Short exercise — Copy out the rows below word for word, beginning with the line that contains "Tap the 195.58" and ending with the line that contains "Open the Local", both included.

Part of a data file:
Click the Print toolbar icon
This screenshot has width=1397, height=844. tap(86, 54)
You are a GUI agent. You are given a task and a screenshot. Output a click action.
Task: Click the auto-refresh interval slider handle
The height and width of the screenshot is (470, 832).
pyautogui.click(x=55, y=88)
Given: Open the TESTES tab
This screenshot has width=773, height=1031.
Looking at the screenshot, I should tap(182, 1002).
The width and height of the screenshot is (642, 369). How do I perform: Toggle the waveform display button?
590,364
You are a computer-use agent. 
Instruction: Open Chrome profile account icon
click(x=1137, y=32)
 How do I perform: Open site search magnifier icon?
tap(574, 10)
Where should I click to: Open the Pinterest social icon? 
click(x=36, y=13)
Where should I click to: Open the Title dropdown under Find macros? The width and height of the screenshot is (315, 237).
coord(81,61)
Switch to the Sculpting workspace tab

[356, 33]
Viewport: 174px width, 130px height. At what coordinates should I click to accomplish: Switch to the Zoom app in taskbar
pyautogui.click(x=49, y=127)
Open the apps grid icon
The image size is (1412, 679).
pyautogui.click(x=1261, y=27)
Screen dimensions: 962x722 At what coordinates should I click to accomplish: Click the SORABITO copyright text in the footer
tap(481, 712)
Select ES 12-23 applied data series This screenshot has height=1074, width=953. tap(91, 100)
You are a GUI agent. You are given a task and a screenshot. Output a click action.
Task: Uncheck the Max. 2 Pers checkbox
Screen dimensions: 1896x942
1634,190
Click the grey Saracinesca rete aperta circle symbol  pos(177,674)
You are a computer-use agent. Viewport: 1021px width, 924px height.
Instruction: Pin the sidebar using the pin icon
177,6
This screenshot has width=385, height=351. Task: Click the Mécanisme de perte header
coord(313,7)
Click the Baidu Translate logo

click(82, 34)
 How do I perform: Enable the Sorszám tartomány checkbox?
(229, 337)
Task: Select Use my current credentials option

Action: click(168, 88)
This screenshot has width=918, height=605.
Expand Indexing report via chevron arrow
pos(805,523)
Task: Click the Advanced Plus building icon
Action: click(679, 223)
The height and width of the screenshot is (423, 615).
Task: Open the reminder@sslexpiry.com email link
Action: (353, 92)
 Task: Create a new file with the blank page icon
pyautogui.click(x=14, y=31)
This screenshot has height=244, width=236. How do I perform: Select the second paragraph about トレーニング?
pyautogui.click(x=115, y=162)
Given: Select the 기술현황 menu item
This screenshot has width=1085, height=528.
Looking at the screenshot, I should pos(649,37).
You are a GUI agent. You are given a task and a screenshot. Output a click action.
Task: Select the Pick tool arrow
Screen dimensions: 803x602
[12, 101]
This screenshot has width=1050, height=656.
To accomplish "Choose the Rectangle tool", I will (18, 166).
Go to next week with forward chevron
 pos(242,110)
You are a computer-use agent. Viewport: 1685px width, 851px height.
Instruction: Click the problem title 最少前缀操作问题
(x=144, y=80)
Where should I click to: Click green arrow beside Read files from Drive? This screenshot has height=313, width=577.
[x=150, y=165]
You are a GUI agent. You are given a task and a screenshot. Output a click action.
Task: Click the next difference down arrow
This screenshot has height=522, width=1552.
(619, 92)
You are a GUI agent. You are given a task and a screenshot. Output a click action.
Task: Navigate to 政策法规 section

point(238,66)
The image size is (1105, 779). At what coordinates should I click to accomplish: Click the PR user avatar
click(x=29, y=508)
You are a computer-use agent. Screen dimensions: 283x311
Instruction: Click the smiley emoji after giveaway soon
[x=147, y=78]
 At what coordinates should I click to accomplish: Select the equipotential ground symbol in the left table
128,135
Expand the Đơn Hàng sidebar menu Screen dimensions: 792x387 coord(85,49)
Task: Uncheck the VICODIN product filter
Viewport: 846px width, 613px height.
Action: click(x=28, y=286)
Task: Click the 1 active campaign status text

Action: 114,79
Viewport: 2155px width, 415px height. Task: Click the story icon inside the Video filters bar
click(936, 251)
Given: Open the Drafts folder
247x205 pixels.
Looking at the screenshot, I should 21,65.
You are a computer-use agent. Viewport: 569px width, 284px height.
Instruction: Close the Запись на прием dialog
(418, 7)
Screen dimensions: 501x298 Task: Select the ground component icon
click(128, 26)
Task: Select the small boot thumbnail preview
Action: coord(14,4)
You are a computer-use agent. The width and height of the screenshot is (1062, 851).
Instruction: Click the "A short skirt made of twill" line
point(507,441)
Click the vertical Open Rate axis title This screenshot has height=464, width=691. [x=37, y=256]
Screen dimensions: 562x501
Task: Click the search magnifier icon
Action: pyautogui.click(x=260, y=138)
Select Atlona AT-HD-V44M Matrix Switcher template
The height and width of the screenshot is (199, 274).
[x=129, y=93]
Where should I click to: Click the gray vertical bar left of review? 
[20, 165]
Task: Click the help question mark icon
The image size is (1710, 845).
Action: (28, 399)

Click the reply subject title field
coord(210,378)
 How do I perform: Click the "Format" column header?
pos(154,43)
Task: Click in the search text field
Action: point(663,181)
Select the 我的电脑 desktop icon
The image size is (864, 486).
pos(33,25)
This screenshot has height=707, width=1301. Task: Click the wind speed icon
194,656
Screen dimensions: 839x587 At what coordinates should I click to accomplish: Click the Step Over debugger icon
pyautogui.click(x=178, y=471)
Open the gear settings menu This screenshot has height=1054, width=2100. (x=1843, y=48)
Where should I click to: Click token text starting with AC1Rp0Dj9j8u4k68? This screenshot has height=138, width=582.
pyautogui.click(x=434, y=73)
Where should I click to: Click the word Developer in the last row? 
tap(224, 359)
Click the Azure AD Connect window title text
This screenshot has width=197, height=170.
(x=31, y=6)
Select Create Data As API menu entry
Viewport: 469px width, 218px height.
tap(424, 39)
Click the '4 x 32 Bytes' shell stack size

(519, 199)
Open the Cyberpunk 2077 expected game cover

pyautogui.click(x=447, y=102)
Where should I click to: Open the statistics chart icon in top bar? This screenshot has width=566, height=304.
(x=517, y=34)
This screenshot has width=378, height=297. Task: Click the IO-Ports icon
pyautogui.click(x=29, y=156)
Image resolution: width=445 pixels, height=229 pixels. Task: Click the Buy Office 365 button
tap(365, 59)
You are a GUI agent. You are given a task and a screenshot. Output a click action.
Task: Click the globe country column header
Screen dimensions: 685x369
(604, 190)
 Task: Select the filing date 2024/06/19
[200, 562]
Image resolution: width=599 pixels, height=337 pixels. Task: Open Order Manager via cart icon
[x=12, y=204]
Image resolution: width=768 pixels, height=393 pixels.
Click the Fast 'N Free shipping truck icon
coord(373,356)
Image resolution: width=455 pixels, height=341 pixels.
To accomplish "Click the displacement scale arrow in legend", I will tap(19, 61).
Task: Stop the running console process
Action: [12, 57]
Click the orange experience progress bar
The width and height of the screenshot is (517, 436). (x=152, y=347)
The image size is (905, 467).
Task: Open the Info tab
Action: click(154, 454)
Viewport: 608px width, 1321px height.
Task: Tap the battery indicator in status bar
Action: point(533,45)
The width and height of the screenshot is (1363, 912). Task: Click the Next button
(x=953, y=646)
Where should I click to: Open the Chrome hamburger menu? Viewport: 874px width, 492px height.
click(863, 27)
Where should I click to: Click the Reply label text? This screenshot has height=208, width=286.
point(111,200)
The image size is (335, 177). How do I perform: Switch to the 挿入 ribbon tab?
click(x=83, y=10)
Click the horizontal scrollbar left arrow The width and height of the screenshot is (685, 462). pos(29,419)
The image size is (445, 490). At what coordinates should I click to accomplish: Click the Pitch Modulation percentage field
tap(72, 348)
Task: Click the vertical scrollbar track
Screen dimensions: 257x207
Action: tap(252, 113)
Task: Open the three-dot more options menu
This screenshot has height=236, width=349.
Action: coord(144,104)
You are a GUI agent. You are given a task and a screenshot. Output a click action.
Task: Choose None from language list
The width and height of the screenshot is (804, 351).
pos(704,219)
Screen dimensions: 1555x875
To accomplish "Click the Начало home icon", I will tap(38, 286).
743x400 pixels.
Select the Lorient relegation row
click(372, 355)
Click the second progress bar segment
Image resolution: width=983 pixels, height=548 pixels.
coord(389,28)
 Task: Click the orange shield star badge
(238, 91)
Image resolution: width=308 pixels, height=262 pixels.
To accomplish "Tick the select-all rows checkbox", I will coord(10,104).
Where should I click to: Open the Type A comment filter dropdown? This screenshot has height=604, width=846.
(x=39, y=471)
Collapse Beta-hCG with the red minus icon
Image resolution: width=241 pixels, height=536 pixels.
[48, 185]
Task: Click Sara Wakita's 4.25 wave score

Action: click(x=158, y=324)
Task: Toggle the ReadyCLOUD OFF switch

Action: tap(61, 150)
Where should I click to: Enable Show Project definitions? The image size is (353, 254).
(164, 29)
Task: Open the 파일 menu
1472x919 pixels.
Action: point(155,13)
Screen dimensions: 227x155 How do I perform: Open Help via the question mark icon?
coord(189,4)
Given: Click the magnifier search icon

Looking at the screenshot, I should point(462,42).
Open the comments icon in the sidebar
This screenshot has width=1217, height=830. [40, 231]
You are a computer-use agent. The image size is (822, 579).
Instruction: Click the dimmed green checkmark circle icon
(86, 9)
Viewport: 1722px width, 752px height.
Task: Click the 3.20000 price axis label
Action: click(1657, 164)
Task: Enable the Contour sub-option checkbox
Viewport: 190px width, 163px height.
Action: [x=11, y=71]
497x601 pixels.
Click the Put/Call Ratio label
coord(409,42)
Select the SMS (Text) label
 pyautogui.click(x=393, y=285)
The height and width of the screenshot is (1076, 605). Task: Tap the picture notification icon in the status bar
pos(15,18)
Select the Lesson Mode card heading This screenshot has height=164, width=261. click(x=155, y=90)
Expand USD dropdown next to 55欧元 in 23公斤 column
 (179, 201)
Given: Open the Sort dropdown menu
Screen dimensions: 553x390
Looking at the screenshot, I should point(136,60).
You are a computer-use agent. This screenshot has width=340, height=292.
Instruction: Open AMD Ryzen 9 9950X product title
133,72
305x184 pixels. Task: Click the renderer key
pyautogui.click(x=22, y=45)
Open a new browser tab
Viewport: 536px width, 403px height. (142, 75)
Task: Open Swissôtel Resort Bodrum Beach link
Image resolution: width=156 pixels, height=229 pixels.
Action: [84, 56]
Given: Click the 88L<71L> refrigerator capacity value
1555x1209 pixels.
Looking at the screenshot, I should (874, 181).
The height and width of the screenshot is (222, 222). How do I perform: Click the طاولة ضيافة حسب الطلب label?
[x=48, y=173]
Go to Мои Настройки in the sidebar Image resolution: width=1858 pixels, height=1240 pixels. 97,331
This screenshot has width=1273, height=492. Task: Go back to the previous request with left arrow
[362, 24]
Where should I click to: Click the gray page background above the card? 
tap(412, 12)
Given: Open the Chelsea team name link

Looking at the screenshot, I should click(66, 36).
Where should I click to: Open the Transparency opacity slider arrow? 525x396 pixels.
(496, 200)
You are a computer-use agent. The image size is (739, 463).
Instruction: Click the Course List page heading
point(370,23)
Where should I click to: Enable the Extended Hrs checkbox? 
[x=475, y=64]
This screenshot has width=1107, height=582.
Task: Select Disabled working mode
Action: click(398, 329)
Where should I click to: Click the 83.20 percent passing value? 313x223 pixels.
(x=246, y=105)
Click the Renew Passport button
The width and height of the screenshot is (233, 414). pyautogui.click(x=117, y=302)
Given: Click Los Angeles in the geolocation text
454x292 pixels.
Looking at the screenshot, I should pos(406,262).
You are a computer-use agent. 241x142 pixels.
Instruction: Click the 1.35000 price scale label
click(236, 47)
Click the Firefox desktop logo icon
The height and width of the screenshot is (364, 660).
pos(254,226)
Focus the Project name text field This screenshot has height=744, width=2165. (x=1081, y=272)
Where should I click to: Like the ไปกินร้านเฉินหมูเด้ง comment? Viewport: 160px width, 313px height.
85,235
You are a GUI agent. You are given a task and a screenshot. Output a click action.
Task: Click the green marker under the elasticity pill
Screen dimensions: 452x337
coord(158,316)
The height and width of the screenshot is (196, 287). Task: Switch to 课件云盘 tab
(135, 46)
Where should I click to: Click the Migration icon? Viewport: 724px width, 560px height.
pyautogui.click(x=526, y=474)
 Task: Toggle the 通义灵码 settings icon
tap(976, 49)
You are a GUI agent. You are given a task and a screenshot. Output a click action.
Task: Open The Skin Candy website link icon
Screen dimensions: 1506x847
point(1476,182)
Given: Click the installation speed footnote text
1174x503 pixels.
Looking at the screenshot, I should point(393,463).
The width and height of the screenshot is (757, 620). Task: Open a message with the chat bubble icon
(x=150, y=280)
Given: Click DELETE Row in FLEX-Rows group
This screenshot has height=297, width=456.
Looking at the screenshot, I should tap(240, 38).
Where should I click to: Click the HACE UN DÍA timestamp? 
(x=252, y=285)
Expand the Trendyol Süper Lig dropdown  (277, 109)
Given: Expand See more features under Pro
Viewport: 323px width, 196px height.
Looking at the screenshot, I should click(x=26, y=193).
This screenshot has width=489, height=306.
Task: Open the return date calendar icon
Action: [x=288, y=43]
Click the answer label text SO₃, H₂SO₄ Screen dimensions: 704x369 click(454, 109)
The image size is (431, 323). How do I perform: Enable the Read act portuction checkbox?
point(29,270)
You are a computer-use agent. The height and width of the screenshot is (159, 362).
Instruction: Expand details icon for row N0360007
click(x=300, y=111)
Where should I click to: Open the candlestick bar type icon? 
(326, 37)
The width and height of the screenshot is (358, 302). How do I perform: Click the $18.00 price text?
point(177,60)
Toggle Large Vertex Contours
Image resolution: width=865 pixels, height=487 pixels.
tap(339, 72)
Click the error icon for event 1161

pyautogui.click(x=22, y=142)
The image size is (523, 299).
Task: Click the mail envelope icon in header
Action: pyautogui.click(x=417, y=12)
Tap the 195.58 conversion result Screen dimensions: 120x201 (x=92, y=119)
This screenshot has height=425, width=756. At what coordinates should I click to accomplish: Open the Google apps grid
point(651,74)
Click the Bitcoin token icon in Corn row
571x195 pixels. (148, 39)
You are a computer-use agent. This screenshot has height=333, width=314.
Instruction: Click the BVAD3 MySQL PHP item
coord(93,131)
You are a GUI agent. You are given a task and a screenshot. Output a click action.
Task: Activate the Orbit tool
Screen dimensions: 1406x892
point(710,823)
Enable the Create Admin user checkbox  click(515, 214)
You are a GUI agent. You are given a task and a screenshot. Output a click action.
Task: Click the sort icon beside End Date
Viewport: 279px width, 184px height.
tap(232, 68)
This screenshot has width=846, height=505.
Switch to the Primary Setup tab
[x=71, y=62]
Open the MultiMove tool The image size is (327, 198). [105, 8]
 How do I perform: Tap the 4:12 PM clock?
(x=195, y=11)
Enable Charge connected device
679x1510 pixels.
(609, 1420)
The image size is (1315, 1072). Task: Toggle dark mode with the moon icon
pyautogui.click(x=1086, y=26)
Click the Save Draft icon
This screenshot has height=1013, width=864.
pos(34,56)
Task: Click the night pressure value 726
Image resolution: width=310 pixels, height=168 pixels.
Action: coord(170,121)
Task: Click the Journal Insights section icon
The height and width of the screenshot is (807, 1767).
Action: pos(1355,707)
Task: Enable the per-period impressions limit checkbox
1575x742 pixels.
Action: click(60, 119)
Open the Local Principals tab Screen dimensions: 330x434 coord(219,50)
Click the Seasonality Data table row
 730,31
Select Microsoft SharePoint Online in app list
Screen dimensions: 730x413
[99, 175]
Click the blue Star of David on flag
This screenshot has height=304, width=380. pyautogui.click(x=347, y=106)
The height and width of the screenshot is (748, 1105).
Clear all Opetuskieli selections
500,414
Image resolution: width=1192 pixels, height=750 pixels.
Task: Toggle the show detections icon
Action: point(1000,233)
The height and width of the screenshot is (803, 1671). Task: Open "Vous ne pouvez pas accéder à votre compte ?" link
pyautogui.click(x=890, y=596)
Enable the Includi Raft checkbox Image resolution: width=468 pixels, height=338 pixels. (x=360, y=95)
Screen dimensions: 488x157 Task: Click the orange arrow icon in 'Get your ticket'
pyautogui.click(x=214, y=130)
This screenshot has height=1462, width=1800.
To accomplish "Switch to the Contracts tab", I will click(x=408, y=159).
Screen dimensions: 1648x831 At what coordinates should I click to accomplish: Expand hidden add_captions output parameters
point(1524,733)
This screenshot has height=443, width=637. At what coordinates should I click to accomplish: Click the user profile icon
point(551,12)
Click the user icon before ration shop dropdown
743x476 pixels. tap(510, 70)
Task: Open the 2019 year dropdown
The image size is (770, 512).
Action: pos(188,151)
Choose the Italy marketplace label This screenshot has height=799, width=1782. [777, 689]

Task answer —
Tap the 195.58 conversion result Screen dimensions: 120x201 (x=92, y=119)
This screenshot has height=425, width=756. At what coordinates should I click to accomplish: Open the Google apps grid
point(651,74)
Click the Bitcoin token icon in Corn row
571x195 pixels. (148, 39)
You are a computer-use agent. This screenshot has height=333, width=314.
Instruction: Click the BVAD3 MySQL PHP item
coord(93,131)
You are a GUI agent. You are given a task and a screenshot. Output a click action.
Task: Activate the Orbit tool
Screen dimensions: 1406x892
point(710,823)
Enable the Create Admin user checkbox  click(515, 214)
You are a GUI agent. You are given a task and a screenshot. Output a click action.
Task: Click the sort icon beside End Date
Viewport: 279px width, 184px height.
tap(232, 68)
This screenshot has width=846, height=505.
Switch to the Primary Setup tab
[x=71, y=62]
Open the MultiMove tool The image size is (327, 198). [105, 8]
 How do I perform: Tap the 4:12 PM clock?
(x=195, y=11)
Enable Charge connected device
679x1510 pixels.
(609, 1420)
The image size is (1315, 1072). Task: Toggle dark mode with the moon icon
pyautogui.click(x=1086, y=26)
Click the Save Draft icon
This screenshot has height=1013, width=864.
pos(34,56)
Task: Click the night pressure value 726
Image resolution: width=310 pixels, height=168 pixels.
Action: coord(170,121)
Task: Click the Journal Insights section icon
The height and width of the screenshot is (807, 1767).
Action: pos(1355,707)
Task: Enable the per-period impressions limit checkbox
1575x742 pixels.
Action: click(60, 119)
Open the Local Principals tab Screen dimensions: 330x434 coord(219,50)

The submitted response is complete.